Hand Surgery Source

OSTEOMYELITIS (UPPER EXTREMITY)

Introduction

Osteomyelitis is a rare bone infection. Once considered incurable, current treatments can be successful with removal of infected and necrotic bone and intravenous (IV) antibiotics. Common infection sites are growth plates of the arms and legs in children and the vertebrae and hips in adults. Osteomyelitis of the hand is rare and usually caused by direct inoculation (eg, penetrating trauma and postsurgical infection). It can also be caused by spread from adjacent tissue, the blood stream, or an infected prosthetic joint. Initially, signs and symptoms of osteomyelitis can be vague or absent. A high degree of suspicion is necessary, because osteomyelitis can spread to adjacent joints and cause septic arthritis, or involve soft tissues and form subcutaneous abscesses progressing to ulcerating lesions. An infectious disease specialist should be part of the medical team. Treatment almost always entails a medical-surgical combination approach.1-4

Pathophysiology1-4

  • Most cases of osteomyelitis are caused by Staphylococcus (70–90%).
  • Osteomyelitis due to inhalation of aerosolized spores from the fungus Coccidioides immitis (endemic to the American Southwest, Mexico, and South America) has been reported.
  • Although disseminated C. immitis is rare (<1% of all infections), 10–30% of patients have osseous involvement, and a distal location is common.
  • Osteomyelitis due to the fungus Blastomyces dermatitidis (endemic Midwestern, North Central, and Southeastern parts of the United States) also has been reported.

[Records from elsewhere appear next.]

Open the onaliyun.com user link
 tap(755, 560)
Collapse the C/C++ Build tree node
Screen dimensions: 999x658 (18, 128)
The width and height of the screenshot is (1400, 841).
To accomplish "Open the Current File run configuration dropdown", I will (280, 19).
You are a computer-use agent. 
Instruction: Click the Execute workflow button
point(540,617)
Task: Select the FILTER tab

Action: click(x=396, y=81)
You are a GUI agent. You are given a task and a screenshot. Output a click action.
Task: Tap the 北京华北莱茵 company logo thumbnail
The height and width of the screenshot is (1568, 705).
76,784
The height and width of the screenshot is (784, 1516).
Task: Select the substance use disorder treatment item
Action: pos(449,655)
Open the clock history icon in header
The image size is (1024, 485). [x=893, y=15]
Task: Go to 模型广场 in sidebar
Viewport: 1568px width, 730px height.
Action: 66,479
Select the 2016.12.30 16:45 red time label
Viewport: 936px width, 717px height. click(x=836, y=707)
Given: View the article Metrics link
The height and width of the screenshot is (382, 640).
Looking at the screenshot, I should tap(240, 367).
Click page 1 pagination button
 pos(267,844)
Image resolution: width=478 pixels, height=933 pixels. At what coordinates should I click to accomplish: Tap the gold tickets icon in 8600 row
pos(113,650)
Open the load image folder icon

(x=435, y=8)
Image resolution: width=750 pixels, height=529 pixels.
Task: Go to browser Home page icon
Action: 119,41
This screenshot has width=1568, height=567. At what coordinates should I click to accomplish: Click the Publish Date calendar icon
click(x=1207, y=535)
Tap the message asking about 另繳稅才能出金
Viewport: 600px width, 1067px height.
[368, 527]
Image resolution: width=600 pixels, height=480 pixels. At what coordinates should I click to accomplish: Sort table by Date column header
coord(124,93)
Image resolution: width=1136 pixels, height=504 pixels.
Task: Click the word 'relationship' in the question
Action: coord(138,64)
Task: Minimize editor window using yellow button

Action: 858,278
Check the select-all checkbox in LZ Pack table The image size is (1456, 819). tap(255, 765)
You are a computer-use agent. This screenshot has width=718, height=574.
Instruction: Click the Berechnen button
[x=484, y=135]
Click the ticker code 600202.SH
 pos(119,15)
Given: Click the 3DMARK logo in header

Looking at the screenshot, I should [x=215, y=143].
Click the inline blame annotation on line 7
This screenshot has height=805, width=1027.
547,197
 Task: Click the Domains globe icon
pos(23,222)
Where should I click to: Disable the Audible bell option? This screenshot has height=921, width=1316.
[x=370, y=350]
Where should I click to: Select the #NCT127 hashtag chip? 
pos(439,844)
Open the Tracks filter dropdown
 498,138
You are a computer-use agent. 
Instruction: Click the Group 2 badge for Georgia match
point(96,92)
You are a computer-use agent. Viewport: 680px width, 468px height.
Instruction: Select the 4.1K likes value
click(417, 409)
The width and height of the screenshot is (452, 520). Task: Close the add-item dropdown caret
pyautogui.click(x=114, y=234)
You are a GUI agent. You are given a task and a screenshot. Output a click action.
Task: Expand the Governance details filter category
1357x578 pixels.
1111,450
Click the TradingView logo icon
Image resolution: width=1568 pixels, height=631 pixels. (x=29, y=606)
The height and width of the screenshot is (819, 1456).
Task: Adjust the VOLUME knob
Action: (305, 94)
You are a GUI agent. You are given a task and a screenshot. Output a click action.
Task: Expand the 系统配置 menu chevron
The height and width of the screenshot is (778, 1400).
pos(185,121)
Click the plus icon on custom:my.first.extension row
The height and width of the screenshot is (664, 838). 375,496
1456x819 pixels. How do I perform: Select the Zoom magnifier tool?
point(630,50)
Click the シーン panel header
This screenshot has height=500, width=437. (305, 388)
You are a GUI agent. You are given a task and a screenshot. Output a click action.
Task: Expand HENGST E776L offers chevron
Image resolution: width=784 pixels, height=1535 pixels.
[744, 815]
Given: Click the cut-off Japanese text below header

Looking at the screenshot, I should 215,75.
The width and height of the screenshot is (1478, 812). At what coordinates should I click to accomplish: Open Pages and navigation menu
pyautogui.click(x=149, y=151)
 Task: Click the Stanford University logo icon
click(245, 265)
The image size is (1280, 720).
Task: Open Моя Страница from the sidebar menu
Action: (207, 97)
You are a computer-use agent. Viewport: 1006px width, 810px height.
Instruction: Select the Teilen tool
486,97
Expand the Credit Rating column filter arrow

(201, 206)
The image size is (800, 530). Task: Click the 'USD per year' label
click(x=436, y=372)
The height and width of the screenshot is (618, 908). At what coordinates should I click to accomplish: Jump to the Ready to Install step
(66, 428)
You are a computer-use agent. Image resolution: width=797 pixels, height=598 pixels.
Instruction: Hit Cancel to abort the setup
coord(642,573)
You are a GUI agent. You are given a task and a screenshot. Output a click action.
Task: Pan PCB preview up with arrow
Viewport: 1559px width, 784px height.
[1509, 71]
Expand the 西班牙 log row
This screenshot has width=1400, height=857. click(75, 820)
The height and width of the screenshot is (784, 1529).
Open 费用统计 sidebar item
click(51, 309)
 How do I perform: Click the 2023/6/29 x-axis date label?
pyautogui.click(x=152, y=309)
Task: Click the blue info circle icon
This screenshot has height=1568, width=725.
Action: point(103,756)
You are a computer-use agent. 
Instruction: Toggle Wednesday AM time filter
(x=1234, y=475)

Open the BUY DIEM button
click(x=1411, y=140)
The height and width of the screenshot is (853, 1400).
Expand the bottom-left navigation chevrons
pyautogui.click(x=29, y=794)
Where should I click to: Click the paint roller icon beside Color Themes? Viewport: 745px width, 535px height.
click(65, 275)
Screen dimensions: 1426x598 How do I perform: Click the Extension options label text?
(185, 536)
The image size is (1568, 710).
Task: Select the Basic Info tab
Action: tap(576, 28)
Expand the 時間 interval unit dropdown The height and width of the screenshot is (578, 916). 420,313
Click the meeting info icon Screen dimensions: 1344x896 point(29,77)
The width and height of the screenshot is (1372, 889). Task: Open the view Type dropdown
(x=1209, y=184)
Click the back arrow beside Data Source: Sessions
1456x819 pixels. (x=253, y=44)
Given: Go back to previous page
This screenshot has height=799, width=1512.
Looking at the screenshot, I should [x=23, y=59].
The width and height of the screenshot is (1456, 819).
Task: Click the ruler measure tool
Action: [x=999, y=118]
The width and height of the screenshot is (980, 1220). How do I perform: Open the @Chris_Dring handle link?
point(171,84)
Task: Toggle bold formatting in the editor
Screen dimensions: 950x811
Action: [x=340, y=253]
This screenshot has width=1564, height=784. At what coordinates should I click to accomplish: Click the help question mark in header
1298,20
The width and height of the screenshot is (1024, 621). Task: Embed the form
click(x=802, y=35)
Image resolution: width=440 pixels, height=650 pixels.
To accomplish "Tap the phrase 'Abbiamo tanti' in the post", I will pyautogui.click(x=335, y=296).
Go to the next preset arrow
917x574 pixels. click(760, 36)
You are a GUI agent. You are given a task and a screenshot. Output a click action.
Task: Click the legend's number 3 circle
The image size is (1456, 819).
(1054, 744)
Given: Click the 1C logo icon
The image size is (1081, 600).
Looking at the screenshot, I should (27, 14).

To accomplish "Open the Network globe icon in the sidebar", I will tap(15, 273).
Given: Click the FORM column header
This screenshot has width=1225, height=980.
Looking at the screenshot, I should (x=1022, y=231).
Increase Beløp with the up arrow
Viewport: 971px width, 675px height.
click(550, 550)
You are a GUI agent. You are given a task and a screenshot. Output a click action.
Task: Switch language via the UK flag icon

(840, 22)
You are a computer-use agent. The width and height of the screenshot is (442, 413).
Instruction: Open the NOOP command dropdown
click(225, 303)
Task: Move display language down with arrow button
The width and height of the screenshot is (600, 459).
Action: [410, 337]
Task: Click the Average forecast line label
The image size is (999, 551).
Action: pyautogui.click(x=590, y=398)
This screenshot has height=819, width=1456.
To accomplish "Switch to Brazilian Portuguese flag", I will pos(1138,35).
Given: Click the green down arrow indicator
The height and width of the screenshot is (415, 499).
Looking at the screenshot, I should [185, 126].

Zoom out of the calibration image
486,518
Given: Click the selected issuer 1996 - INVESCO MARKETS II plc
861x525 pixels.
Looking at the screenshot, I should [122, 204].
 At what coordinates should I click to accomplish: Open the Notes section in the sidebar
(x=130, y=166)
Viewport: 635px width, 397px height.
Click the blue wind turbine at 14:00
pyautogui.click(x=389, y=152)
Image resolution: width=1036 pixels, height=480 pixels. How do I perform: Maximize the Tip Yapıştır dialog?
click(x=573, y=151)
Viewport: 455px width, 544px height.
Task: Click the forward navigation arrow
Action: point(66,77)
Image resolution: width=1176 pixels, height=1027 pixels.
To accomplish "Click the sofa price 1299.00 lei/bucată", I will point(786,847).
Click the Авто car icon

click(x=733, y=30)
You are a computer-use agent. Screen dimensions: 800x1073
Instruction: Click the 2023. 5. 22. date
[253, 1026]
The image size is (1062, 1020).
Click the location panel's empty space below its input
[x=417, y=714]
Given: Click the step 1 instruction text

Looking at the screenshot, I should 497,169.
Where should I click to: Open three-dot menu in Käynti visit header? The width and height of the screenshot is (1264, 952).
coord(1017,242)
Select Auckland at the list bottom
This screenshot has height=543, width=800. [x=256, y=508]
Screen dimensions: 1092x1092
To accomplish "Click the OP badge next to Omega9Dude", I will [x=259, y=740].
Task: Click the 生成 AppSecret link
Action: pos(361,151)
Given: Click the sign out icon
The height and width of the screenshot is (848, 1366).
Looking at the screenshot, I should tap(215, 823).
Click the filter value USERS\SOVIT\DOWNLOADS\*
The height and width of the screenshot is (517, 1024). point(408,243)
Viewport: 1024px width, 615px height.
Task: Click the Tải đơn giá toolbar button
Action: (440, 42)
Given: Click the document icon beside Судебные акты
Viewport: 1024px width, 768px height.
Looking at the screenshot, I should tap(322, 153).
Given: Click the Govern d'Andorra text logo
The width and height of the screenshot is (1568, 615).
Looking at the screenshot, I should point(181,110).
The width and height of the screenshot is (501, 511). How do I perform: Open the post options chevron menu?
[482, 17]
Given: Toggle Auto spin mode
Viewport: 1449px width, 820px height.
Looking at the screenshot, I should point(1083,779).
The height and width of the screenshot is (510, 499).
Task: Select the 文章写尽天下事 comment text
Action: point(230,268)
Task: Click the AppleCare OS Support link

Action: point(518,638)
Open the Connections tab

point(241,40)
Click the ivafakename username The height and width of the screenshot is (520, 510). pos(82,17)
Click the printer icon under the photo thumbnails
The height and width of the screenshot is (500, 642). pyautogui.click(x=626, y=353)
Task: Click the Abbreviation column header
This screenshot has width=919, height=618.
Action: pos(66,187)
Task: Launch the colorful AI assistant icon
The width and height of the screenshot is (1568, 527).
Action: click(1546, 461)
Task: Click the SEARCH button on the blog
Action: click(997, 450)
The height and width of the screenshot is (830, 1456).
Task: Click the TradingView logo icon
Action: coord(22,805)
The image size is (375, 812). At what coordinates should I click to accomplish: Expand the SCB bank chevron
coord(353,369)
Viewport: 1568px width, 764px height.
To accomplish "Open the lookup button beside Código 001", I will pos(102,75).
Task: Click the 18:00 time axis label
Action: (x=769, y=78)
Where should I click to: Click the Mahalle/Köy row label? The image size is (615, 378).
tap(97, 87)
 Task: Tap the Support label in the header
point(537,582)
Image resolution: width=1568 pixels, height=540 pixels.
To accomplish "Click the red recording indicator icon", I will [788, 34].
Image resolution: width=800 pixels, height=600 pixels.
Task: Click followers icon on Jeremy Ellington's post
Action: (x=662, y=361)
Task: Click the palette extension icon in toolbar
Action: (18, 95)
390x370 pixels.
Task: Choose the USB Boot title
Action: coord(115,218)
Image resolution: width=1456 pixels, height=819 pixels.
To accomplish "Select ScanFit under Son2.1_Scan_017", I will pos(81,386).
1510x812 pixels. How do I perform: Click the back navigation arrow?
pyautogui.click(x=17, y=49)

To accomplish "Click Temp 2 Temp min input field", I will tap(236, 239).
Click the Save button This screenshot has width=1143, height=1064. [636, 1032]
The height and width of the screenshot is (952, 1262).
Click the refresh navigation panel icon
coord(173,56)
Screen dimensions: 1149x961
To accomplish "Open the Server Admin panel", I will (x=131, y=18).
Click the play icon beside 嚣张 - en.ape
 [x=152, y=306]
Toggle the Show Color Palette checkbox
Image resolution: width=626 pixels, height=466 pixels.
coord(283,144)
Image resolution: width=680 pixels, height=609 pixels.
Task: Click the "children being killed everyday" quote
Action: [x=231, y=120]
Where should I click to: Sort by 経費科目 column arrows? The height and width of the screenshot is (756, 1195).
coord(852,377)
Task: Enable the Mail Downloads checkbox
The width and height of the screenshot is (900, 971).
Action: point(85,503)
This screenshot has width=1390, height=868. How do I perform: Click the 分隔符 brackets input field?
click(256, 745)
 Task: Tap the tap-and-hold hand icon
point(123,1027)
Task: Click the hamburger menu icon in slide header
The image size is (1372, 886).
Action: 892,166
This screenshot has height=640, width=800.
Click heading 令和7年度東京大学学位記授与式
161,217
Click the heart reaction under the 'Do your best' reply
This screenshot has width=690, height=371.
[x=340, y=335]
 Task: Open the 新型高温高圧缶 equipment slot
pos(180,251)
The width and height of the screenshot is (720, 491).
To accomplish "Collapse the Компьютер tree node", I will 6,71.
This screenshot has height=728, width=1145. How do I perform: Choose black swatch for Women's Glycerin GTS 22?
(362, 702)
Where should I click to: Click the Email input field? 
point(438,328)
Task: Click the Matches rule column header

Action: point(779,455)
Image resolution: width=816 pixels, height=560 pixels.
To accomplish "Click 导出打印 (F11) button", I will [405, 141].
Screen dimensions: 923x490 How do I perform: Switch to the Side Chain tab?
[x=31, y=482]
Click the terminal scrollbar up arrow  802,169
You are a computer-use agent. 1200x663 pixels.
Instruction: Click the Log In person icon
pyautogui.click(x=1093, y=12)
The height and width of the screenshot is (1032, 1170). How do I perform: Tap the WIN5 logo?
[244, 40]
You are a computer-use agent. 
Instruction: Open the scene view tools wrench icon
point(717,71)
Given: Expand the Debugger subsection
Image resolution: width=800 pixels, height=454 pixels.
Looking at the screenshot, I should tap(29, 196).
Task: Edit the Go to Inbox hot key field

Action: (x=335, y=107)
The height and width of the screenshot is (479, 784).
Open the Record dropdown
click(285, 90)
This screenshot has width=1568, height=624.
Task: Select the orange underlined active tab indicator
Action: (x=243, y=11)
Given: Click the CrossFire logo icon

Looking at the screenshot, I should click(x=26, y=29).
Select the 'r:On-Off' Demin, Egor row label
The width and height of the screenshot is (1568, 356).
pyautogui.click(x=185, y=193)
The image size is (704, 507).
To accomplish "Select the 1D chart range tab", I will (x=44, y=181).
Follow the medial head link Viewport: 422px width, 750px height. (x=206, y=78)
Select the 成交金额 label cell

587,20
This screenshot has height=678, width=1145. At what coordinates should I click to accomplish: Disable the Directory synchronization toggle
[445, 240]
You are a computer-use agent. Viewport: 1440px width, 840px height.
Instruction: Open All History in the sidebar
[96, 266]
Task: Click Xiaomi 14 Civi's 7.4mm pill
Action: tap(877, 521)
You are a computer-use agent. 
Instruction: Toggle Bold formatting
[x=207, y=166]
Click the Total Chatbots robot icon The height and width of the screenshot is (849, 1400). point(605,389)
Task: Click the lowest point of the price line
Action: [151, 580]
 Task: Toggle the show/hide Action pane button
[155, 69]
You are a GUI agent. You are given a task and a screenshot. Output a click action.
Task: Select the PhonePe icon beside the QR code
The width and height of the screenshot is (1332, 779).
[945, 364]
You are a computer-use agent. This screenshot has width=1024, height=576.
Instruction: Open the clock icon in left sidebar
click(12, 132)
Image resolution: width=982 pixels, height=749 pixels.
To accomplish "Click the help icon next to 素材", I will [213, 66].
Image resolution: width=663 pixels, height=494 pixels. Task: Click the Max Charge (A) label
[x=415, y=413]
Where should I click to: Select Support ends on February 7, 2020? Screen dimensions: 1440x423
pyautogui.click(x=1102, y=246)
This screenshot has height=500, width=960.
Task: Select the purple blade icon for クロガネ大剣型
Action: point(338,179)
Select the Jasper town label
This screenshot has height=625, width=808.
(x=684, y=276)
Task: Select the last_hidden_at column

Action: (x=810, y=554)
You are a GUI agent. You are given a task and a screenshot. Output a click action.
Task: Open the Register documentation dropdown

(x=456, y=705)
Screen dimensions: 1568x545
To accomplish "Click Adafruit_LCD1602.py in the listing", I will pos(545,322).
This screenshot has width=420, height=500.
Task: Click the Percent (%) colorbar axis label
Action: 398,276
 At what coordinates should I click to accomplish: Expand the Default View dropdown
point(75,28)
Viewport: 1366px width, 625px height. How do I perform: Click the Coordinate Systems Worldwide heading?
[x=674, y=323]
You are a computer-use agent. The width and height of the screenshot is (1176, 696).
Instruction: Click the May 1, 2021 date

Osseous involvement occurs in 25–50% of patients.
  • Infection with group B Streptococcus in non-pregnant adults is increasing.
  • Other microbes that have been associated with osteomyelitis include:
    • Viridans streptococci
    • Eikenella corrodens
    • Escherichia coli
    • Kingella kingae
    • Pasteurella multocida
    • Pseudomonas

Incidence and Related Conditions

  • Osteomyelitis of the hand is rare and occurs in 6-10% of those patients with severe hand infections.
  • Incidence of osteomyelitis in children has recently increased.  
  • Hand hematogenous osteomyelitis is more common in children
  • Risk factors for osteomyelitis include:
    • Severe bone fracture or deep puncture wound (eg, animal bite)
    • Surgery to repair bones or replace joints
    • Implanted orthopedic hardware
    • Blood circulation disorders (eg, diabetes, peripheral artery disease, sickle cell disease)
    • Use of IV lines or catheters (eg, dialysis machine tubing, urinary catheters)
    • IV drug abuse
    • Immunocompromised patients are at higher risk

Differential Diagnosis

  • Acute calcium deposition
  • Acute nonspecific flexor tenosynovitis
  • Brown recluse spider bites
  • Cellulitis
  • Crystalline deposition disease (eg, gout, pseudogout)
  • Foreign-body reactions
  • Fracture
  • Pyogenic granuloma
  • Rheumatic fever
  • Rheumatoid arthritis
ICD-10 Codes

OSTEOMYELITIS (UPPER EXTREMITY)

Diagnostic Guide Name

OSTEOMYELITIS (UPPER EXTREMITY)

ICD 10 Diagnosis, Single Code, Left Code, Right Code and Bilateral Code

DIAGNOSIS SINGLE CODE ONLY LEFT RIGHT BILATERAL (If Available)
OSTEOMYELITIS (UPPER EXTREMITY) RADIUS AND ULNA   M86.132 M86.131  
OSTEOMYELITIS (UPPER EXTREMITY) HAND   M86.142 M86.141  

ICD-10 Reference

Reproduced from the International statistical classification of diseases and related health problems, 10th revision, Fifth edition, 2016. Geneva, World Health Organization, 2016 https://apps.who.int/iris/handle/10665/246208

Clinical Presentation Photos and Related Diagrams
Osteomyelitis
  • Osteomyelitis and septic joint with bone loss (arrow) after open fracture and crush injury.
    Osteomyelitis and septic joint with bone loss (arrow) after open fracture and crush injury.
  • Osteomyelitis of the distal phalanx after unsuccessful treatment of chronic paronychia and subungual infection in a diabetic patient.
    Osteomyelitis of the distal phalanx after unsuccessful treatment of chronic paronychia and subungual infection in a diabetic patient.
Symptoms
Fever or chills
Pain, swelling, warmth, and redness in the infected area
Myalgia and/or arthralgia
Irritability or lethargy in young children
Night sweats
Weight loss
History of prior penetrating trauma or surgery
Typical History

The typical patient, most likely a child or an adult aged >50 years, may present with complaints of recent-onset pain, swelling, or discomfort in the hand or upper extremity. There may be recent fever or chills. The patient is unlikely to be able to pinpoint a specific precipitating event. Because there is a variety of risk factors for infection and possible osteomyelitis, the patient must be thoroughly questioned about (for example) recent travel, camping trips, previous surgery, blood circulation disorders, and implanted hardware. If symptoms are not of recent onset, then the differential diagnosis will narrow, as osteomyelitis is associated with rapid, aggressive progression. If a wound is chronic, patient factors such as smoking, compliance, associated medical comorbidities, and immunosuppression may be affecting wound healing. 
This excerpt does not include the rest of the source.